Background:Intestinal perforations cause generalized peritonitis and overwhelming sepsis resulting in high morbidity and mortality. The purpose of the present study was to review the causes and treatment outcome of non-traumatic perforation peritonitis in a government referral hospital in north-eastern Nigeria. Patients and Methods: In a retrospective study, the clinical records of 153 patients with intraoperative diagnosis of non-traumatic perforation associated peritonitis managed in the Federal Medical Centre, Azare, Nigeria between June 2004 and May 2009 were reviewed. Results: One hundred and fifty-three patients, comprising 112 males (73.2%) and 41 females were operated for perforation peritonitis, including 31 (20.3%) children.

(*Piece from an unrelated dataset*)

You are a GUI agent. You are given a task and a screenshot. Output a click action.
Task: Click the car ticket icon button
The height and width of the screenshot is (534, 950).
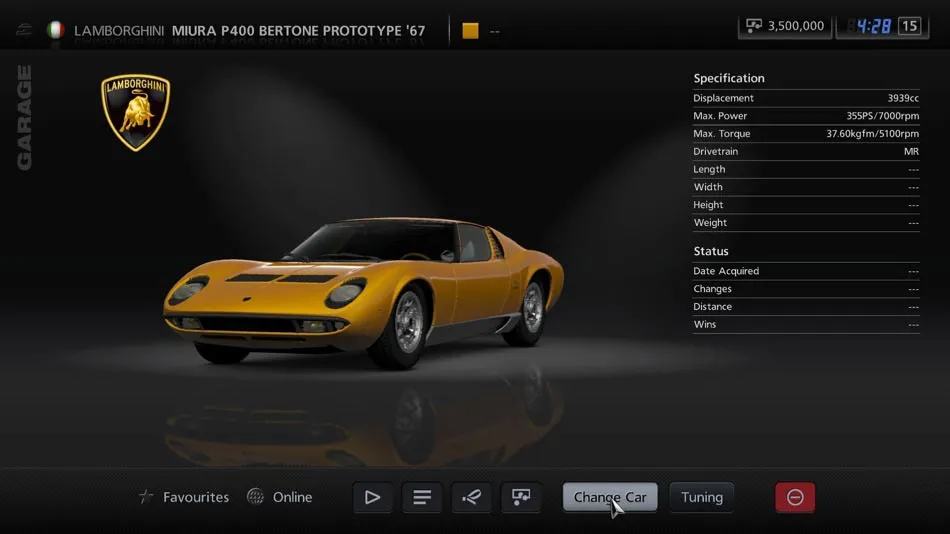click(x=520, y=497)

The mean age was 21.88 years Ϯ 14.51 (range 4-70). The mean time lapse between onset of symptoms and presentation to hospital was 5.4 Ϯ 3.7 days (range 0.75-21). Forty-eight (31.4%) of the patients were operated within 24 h of presentation and 105 (68.3%) after 24 h. The main symptoms were abdominal pain in 150 (98.9%), fever in 108 (70.6%), and abdominal distention in 108 (70.6%). The main causes of perforation peritonitis were typhoid ileal perforation in 98 (64.0%), perforated peptic ulcer in 25 (16.3%) and perforated appendix in 22. Tuberculous ileal perforation was seen in one (0.6%) patient. Wound infection 39 (25.5%) and wound dehiscence 15 (9.8%), were the most common postoperative complications. Enterocutaneous fistula was seen in 21 (13.7%) of the patients and was associated with mortality in nine (42.8%) patients. The overall mortality rate was 26.1%, mainly from overwhelming sepsis and severe electrolyte derangement. Conclusion: The outcome of perforation peritonitis depended on the underlying cause, the duration of symptoms before treatment, and the general health of the patient. Typhoid ileal perforation is the most common cause of perforation peritonitis in our environment.